Alan Turing and colleagues working on the Ferranti Mark I Computer, 1951. Photo: SSPL/Getty Images

In 1950, Alan Turing, whose 106th birthday would have been yesterday, laid out a test that is known in popular culture today as the gold standard for evaluating AI.

What's happening now: As AI researchers notch successes in processing language, playing games, and recognizing images, some of the field's heavyweights are calling for a wider approach to creating intelligent machines and expanding how it is tested.

Several chatbots have claimed to "pass" Turing's test by convincing some proportion of human judges that they are human, too.

  • In 2014, for example, a chatbot named Eugene Goostman managed to persuade 10 out of 30 judges that it was a 13-year-old Ukranian boy.
  • But Goostman isn't truly intelligent by any stretch; it just managed to play a few tricks to convince judges that its conversational shortcomings were due to age and linguistic ability.

The Turing test captures some dimensions of human intelligence, like emotional fluency and natural language.
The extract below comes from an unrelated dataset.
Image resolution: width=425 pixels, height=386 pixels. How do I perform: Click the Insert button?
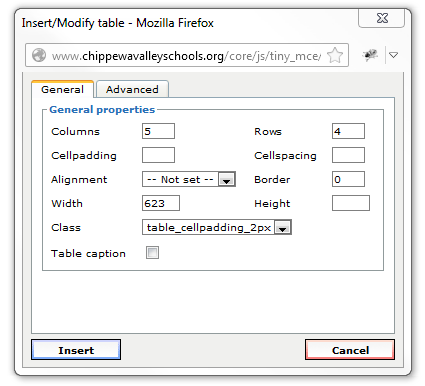76,350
But how else can intelligence be measured? It's a complicated question, says Jon Crowcroft from the Alan Turing Institute in London. Human intelligence encompasses intuition and common sense, which is informed by our social norms, laws — and the list goes on.
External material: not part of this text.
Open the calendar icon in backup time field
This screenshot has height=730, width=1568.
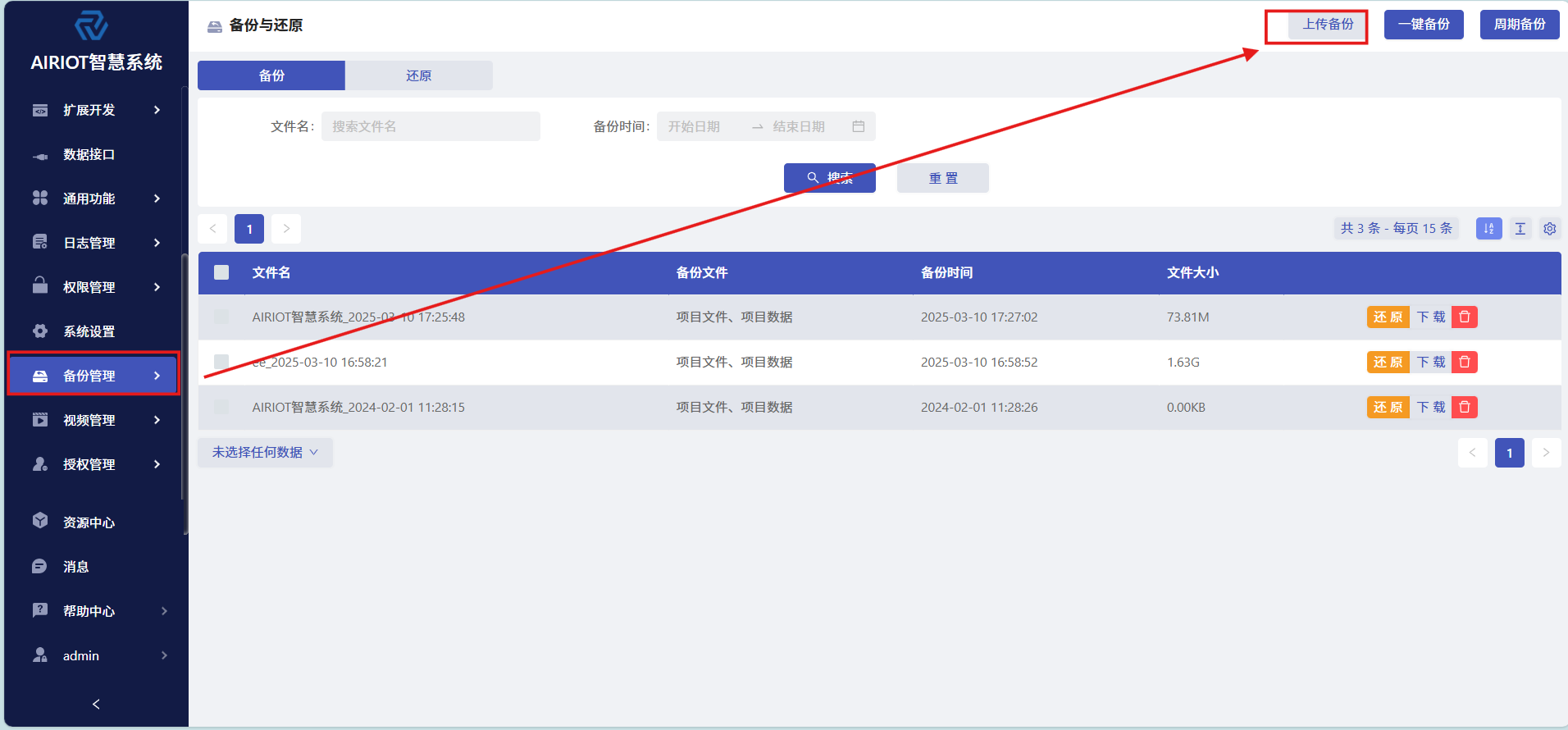(x=858, y=126)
"The Turing test is reductionist — it removes consciousness, emotions and also our rich, constantly changing social structure. It leaves out a bunch of things that make humans human."
— Jon Crowcroft

Yesterday's tomorrow: Turing's experiments set off wild optimism as well as fear in the 1940s, writes Diane Proudfoot, a professor at the University of Canterbury in New Zealand and co-director of the Turing Center at ETH Zurich.

  • Turing made fun of both camps, Proudfoot writes. Mocking the fearmongers, Turing said: "A similar danger and humiliation threatens us from the possibility that we might be superseded by the pig or the rat."
  • She argues that voices promising AI-driven utopias or warning of the existential dangers of super-intelligent AI today are repeating age-old hysterias. "Turing was a voice of sanity" in the 1940s, she writes, but she says similarly moderate opinions risk being drowned out today.